● FRAGMENTO DE PÁGINA

==============================

A VECES PARECER ESTÚPIDO NO ES SUFICIENTE



- Sólo he enviado unos céntimos para pagar los cuidados de mi hijo enfermo.

- Eso no es cierto: su Majestad tiene cientos de millones de dólares en bancos suizos, lo dicen los informes de la embajada - respondió el oficial del ejército rebelde. 

Halie Selassie, emperador de Etiopía, miraba a los soldados con aparente perplejidad e inocencia, como si no entendiese lo que le estaban diciendo. Permanecía impasible, recto, enfundado en su uniforme militar. No volvió a pronunciar una palabra ni intentó defenderse. Estaba convencido de que no tenía motivo, de que no había hecho nada malo. Prefirió retirarse a sus habitaciones privadas a meditar. O a dormir la siesta.

Eran los últimos días de agosto de 1974, parte del ejército etíope se habían rebelado contra el emperador y la monarquía absoluta estaba derrumbándose. El negus, un anciano de ochenta y dos años, contemplaba cómo sus altos dignatarios eran destituidos y encarcelados, acusados de corrupción. Su palacio en Addis Abeba cada vez estaba más vacío y ya nadie respetaba su figura, otrora casi divina. Todo estaba perdido aunque él no se daba cuenta de lo que estaba ocurriendo. O, mejor dicho, no quería hacerlo. 

No nos engañemos: nadie es tan estúpido para no darse cuenta de lo que ocurre a su alrededor, de las consecuencias que tienen sus actos. Da igual que seas el emperador de un reino perdido en África o un ciudadano del siglo XXI. Otra cosa es que juguemos a la ambigüedad, a emborronarlo todo para confundir al otro; que finjamos que no entendemos nada, que todo nos pilla desprevenidos. Y en esto Halie Selassie era un maestro. Se presentaba como el honesto padre protector de su pueblo, preocupado por el desarrollo del reino, convencido ingenuamente de que todo marchaba bien, de que sus súbditos vivían felices, de que el país estaba desarrollándose. La realidad, por supuesto, era distinta.

Parecía no conocer los males que sacudían Etiopía. Encerrado en su palacio de Addis Abeba, no sabía que cientos de miles de sus súbditos morían cada año víctimas del hambre. Tampoco que había provincias del imperio en continua rebelión, donde señores de la guerra campaban a sus anchas. Y desconocía también la corrupción que pudría la administración del reino. Cuando algún periodista extranjero le preguntaba por estos temas, el negus se limitaba a no contestar. Si algún funcionario respondía por él, la fórmula más usada era "es un tema de máxima preocupación para el emperador".

==============================

● DATOS ALMACENADOS

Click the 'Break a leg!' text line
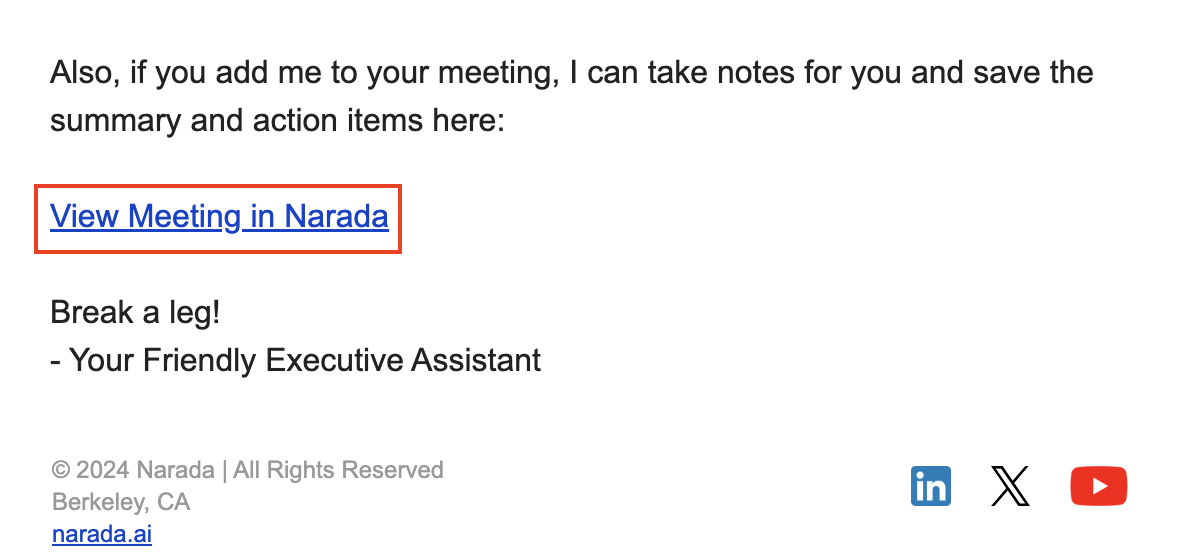The image size is (1198, 554). (135, 313)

==============================

● EJERCICIOS
**A.** ¿Qué edad tenía el emperador en los últimos días de agosto de 1974, según el texto sobre el emperador de Etiopía?
**B.** Retoma el texto sobre el emperador de Etiopía a partir de su última oración.
Las líneas constituyen un material independiente del texto sobre el emperador de Etiopía.

● RESPUESTAS ESCRITAS
**A.** Ochenta y dos años.

**B.**
El emperador era un astuto embaucador. No hablaba en las reuniones, audiencias y banquetes, se limitaba a escuchar chismes, delaciones y quejas. La indiferencia, el fingido desinterés era otro rasgo de su comportamiento. Luego actuaba en su propio beneficio, para consolidar su poder. Los funcionarios y oficiales de palacio vivían en una incertidumbre constante, sin saber cuál sería el siguiente movimiento de su Majestad Imperial. Era impredecible. Podía destituirlos en cualquier momento o incluso mandarlos encarcelar. 

El emperador se situaba por encima de los rifirrafes ministeriales, de los errores del gobierno. Él no tenía culpa de nada, si es que ocurría algo malo, pues también se ponían en duda los informes y las noticias sobre la hambruna en tal provincia o la inseguridad en tal región. En otras palabras, se cuestionaba la verdad, lo evidente.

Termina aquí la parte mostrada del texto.